The Atlanta Hawks won another game. But Wednesday’s victory was different.

Not because it was against the first-place Detroit Pistons, who are frisky even without All-Star guard Cade Cunningham.

Not because it was their 14th win in 15 tries.

But because they deviated from the formula.

For more than a month, the Hawks’ starting lineup (CJ McCollum, Dyson Daniels, Nickeil Alexander-Walker, Jalen Johnson and Onyeka Okongwu) had wrecked each fivesome in front of it. During that stretch, the Hawks have given up the fewest points per possession in the NBA. Closeouts have been cleaner. The Hawks have yielded far fewer wide-open 3-pointers in the past month than they did over the beginning portion of the season, according to Second Spectrum. During this 15-game run, their defense is allowing the second-least amount of airspace on 3s of any team in the NBA.

On Wednesday, when they nearly coughed up a double-digit lead before holding on for a one-point overtime victory, the product changed. The Pistons’ starters outplayed Atlanta’s. The Hawks’ first unit is plus-28 per 100 possessions over these 15 games; it was minus-10 against Detroit. The defense couldn’t stop a Cunningham-less offense.

Yet the Hawks exited the building with another win. They are fifth in the Eastern Conference as of March 27, rising from 27-31 to 41-32.

The obvious question: How real is this heater?

It’s difficult to tell, if only because of who has stood on the other side of the court. The Hawks’ last 14 wins have come against opponents with a combined winning percentage of .392.

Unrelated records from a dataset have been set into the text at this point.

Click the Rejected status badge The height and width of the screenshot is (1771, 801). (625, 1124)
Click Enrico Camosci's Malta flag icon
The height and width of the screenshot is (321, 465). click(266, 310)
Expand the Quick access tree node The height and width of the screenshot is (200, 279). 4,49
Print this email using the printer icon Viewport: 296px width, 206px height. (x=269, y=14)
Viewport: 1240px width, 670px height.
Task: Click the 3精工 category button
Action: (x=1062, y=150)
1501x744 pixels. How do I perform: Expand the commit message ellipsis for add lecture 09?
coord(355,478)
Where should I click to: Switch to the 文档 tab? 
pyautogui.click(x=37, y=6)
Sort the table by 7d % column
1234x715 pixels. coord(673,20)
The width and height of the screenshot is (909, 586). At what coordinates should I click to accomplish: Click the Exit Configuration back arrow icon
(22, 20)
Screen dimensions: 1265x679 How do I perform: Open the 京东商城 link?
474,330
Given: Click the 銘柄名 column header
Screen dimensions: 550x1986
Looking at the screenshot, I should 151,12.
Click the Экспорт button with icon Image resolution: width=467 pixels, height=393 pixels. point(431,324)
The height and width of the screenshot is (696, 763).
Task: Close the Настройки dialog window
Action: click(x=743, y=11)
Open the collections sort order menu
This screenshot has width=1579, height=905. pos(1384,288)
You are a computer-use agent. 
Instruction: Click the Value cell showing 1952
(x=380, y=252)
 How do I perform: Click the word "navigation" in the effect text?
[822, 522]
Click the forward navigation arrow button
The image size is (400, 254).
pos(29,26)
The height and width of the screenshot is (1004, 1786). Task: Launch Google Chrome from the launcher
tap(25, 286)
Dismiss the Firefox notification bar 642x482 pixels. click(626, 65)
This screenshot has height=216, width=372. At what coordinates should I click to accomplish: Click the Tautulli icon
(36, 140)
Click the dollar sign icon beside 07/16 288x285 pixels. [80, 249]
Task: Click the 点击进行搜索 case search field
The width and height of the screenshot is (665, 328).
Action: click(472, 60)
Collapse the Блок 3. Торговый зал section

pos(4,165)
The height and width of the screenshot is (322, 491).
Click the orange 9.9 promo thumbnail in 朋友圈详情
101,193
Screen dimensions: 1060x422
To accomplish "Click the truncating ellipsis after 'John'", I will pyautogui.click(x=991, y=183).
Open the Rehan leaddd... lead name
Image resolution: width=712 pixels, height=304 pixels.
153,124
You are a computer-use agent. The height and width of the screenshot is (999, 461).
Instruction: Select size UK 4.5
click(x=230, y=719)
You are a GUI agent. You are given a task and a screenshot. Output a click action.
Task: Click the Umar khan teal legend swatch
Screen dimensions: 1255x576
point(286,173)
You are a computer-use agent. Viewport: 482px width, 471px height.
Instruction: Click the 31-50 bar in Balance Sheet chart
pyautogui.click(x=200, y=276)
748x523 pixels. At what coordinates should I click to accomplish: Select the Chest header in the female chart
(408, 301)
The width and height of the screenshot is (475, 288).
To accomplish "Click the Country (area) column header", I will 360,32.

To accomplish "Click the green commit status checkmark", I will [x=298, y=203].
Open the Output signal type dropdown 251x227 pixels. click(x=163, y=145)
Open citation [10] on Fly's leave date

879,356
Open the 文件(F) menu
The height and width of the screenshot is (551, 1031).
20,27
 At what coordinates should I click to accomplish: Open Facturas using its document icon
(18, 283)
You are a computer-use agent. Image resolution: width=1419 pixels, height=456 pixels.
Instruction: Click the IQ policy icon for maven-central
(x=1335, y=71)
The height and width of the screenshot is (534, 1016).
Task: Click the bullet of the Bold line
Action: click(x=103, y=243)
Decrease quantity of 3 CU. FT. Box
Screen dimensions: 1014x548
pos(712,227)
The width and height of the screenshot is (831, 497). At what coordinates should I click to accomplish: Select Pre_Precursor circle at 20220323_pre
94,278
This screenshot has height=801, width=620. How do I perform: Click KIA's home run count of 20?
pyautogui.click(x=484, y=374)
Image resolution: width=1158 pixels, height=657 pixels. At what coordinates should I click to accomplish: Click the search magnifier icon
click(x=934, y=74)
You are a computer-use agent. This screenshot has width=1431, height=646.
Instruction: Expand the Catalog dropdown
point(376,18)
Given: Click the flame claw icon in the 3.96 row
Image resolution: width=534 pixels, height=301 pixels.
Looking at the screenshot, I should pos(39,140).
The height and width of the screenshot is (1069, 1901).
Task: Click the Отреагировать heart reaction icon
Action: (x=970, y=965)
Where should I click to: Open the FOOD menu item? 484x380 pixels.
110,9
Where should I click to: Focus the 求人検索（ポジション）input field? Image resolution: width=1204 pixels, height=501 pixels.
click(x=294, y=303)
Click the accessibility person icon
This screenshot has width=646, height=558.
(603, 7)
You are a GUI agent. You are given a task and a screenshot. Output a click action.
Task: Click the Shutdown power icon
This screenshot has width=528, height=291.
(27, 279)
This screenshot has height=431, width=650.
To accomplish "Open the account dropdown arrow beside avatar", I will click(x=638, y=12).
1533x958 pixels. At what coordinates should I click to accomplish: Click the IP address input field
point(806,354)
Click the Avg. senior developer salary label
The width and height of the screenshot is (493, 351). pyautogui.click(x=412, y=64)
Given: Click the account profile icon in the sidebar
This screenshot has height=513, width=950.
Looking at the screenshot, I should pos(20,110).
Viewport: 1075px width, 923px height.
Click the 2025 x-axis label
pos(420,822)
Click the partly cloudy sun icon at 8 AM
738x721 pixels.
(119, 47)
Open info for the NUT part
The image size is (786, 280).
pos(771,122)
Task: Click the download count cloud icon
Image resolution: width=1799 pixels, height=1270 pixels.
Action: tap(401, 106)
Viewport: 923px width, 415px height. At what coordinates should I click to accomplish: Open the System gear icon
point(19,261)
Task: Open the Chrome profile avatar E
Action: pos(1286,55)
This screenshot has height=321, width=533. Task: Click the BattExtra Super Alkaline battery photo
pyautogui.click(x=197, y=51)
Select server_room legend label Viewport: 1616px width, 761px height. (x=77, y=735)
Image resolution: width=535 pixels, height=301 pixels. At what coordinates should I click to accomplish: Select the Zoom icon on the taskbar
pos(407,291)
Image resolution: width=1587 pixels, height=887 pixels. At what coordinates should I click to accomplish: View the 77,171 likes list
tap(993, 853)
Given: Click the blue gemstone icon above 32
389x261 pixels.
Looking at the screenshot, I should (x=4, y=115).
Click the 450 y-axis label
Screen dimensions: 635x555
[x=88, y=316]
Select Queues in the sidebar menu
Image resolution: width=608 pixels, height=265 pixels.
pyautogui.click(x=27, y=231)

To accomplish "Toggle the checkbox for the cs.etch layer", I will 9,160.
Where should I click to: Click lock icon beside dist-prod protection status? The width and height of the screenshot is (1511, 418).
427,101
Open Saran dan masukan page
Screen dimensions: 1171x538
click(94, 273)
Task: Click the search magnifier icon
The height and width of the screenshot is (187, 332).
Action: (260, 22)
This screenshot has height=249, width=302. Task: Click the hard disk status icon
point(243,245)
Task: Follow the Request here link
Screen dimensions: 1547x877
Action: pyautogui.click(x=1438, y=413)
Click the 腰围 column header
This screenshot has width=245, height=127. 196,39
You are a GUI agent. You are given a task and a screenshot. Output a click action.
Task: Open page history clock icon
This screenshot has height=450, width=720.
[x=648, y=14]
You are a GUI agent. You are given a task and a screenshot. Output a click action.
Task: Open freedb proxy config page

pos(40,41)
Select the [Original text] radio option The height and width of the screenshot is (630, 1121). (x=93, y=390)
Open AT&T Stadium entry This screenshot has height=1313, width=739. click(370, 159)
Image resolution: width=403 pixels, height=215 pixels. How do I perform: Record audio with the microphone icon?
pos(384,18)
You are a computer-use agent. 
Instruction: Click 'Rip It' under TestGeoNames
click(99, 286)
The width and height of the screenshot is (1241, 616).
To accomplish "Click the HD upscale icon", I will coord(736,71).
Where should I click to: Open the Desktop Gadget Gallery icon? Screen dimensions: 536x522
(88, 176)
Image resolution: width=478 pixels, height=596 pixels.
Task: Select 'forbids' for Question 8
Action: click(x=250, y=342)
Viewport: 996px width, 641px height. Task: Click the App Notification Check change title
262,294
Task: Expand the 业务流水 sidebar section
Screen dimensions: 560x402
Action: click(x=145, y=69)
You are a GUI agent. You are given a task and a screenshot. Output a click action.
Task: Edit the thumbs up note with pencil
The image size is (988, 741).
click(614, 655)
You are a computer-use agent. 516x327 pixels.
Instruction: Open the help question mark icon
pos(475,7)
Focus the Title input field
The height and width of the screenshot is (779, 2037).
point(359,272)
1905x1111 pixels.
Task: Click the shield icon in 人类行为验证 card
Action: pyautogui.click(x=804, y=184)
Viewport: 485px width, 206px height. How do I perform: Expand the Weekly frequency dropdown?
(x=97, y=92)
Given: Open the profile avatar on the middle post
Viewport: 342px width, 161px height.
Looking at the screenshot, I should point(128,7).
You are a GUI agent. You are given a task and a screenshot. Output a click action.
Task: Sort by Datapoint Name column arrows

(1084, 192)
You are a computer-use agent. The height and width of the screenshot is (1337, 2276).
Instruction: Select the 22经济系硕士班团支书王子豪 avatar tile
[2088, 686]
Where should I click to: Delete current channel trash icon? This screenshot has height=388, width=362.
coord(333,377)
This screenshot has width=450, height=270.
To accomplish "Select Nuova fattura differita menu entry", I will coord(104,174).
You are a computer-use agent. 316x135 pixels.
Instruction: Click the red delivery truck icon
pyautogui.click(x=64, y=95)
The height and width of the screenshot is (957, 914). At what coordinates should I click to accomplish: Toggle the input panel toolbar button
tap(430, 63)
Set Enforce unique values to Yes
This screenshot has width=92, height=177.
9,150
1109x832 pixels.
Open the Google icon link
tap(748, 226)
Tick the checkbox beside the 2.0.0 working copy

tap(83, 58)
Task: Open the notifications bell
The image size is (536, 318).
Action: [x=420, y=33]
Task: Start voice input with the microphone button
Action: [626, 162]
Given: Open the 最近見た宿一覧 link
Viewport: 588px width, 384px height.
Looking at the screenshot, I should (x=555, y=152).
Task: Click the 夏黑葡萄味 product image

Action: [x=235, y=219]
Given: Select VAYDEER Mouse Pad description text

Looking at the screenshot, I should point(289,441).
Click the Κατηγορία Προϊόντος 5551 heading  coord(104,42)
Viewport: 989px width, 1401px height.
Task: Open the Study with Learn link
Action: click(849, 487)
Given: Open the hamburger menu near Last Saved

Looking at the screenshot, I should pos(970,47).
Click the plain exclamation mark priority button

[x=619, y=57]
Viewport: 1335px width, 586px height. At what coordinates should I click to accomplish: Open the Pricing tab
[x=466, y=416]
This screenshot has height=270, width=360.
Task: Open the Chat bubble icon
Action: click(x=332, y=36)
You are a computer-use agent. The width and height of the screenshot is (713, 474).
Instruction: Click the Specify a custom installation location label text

And somehow, that stat actually oversells their strength of schedule. Seven of the 14 victories were against shameless tankers (the Brooklyn Nets twice, Washington Wizards twice, Dallas Mavericks twice and Memphis Grizzlies). Six were against middling-to-subpar teams who were missing some or all of their core (the Milwaukee Bucks twice, Philadelphia 76ers, Portland Trail Blazers, Orlando Magic and Golden State Warriors).

And now, they have the one over Detroit, which, yes, did not have Cunningham, but is pacing to win 60 games for a reason. It was Atlanta’s best victory since this run began, especially because of how it held on in the fourth quarter.

McCollum’s presence has alleviated some of Daniels’ playmaking duties, allowing Daniels to be a quick decision-maker and shaker now. Okongwu is sneakily one of the league’s more improved players; I considered for my All-Surprise teams, which released earlier this week. Alexander-Walker has caught fire during the streak. The next 3-pointer he misses will be his first in what seems like a month.

So the Hawks haven’t beaten teams of note, but the wins are usually convincing. The point differential is stark. The defense looks better. The first unit developed immediate chemistry. A home stretch that includes games against the Boston Celtics, two against the Cavaliers and one against the New York Knicks might tell us more about this squad.